TEXTO PARA LEER:
La relación de los cantantes ligeros españoles con el festival ha llegado a ser tan frustrante para la música en nuestra lengua patria que provoca, en el espectador más joven, una reacción muy freak e irrespetuosa frente a Eurovisión. La elección de Rodolfo Chikilicuatre y su Chiki chiki en 2008 fue la culminación de esta entre burlesca y surrealista actitud ante las galas más horteras del viejo continente, siguiendo una de las grandes cosmovisiones hispánicas, la del pícaro descreído. De hecho, el ánimo desatado por la gran teta de Rigoberta Bandini se sitúa en la misma longitud de onda. El feminismo alcanza su punto más venusiano.

La crisis melódica española, no exenta del cariz idiomático, fulminados por el éxito anglosajón en expresión muy de Luis García Montero, era compartida por otros países mediterráneos de larga tradición musical, como Italia. La RAI italiana, tras retirarse doce años de la pérfida Eurovisión, se encomendó al legendario festival de San Remo para terminar ganando el año pasado con un tema punk muy del gusto juvenil: La falsa asimilación del underground en la salita de casa. Es entonces cuando RTVE ve la luz y desempolva el festival de Benidorm, ciudad playera que fue cuna de los primeros bikinis españoles y la libertad sexual, donde animaron sus veladas en el Delfín o el Don Pancho artistas como Manolo Escobar, el Dúo Dinámico o Conchita Velasco, y en cuyo festival hicieron apariciones estelares desde Julio Iglesias a Raphael o Bruno Lomas.

SECCIÓN DE DATOS:
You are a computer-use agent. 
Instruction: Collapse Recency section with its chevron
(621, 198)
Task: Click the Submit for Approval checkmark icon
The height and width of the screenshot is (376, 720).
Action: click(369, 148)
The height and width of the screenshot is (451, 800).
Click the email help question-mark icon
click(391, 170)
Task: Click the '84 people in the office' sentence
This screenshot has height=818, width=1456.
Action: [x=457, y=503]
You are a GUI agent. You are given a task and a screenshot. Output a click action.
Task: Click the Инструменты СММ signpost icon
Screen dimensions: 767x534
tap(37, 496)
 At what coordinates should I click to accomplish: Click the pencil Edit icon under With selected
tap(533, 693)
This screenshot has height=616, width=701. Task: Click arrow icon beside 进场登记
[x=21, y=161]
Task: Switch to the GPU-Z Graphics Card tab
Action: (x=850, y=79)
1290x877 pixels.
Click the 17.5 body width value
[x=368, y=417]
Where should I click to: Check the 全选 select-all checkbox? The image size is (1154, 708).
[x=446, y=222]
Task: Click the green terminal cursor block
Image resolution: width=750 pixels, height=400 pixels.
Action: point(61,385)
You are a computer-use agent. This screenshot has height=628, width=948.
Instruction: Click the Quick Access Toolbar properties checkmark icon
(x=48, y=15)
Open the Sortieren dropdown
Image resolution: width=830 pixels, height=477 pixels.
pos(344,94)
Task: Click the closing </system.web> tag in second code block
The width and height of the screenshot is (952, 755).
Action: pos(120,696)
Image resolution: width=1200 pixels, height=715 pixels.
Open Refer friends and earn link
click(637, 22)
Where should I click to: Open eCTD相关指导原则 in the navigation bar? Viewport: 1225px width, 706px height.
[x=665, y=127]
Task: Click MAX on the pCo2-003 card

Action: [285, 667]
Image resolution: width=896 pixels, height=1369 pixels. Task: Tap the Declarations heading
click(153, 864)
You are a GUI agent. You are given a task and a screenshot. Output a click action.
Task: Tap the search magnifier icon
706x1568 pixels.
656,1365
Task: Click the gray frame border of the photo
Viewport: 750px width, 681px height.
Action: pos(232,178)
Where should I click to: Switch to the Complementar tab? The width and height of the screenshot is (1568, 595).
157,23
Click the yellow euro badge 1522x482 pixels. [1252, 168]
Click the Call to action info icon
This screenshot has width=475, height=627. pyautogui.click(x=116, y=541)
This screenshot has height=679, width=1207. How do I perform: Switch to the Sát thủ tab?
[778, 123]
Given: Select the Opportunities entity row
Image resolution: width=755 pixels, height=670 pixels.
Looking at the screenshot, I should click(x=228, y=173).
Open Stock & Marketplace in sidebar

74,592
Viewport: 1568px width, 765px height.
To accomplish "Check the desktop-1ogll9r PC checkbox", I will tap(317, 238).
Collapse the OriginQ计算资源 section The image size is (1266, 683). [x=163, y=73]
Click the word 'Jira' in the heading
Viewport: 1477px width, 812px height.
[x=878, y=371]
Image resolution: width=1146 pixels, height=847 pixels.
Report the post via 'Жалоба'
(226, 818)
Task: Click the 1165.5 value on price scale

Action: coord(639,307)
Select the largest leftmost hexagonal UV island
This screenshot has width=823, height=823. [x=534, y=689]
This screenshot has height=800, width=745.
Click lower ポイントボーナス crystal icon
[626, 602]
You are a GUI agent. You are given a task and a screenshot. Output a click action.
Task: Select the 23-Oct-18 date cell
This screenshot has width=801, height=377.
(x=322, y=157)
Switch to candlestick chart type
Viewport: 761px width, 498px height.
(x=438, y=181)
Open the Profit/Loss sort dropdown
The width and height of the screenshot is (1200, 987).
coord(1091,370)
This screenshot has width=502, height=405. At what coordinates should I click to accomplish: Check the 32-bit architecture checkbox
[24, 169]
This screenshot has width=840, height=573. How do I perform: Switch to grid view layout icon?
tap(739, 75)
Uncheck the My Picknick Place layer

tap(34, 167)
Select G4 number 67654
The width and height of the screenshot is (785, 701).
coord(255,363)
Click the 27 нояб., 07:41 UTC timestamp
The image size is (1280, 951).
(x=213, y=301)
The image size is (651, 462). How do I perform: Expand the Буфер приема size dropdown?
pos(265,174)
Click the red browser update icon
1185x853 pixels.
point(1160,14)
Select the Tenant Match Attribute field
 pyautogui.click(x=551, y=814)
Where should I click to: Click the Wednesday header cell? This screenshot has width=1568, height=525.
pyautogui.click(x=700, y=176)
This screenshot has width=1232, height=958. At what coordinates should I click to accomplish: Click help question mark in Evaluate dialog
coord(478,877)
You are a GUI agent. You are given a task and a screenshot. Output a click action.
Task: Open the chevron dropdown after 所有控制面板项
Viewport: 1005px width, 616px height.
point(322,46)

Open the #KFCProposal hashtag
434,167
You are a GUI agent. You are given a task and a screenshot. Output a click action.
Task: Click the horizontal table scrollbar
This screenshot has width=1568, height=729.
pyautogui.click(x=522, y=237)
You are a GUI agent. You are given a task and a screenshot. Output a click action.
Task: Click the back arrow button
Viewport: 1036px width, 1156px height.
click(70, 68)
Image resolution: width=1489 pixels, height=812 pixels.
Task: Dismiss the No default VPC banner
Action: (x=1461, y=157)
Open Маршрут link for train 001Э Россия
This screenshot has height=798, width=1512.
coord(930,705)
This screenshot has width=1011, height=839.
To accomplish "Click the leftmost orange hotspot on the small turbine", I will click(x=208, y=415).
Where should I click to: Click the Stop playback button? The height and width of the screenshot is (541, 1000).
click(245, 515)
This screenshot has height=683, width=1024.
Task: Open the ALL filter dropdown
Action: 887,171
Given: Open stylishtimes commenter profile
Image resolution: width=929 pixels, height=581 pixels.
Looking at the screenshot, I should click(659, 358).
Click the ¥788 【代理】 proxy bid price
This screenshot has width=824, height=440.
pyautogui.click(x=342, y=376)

INSTRUCCIONES:
Extrae, sin cambiar nada, el pasaje del texto sobre Eurovisión que empieza en las palabras "La crisis melódica" y termina después de "o Bruno Lomas.".

RESPUESTA:
La crisis melódica española, no exenta del cariz idiomático, fulminados por el éxito anglosajón en expresión muy de Luis García Montero, era compartida por otros países mediterráneos de larga tradición musical, como Italia. La RAI italiana, tras retirarse doce años de la pérfida Eurovisión, se encomendó al legendario festival de San Remo para terminar ganando el año pasado con un tema punk muy del gusto juvenil: La falsa asimilación del underground en la salita de casa. Es entonces cuando RTVE ve la luz y desempolva el festival de Benidorm, ciudad playera que fue cuna de los primeros bikinis españoles y la libertad sexual, donde animaron sus veladas en el Delfín o el Don Pancho artistas como Manolo Escobar, el Dúo Dinámico o Conchita Velasco, y en cuyo festival hicieron apariciones estelares desde Julio Iglesias a Raphael o Bruno Lomas.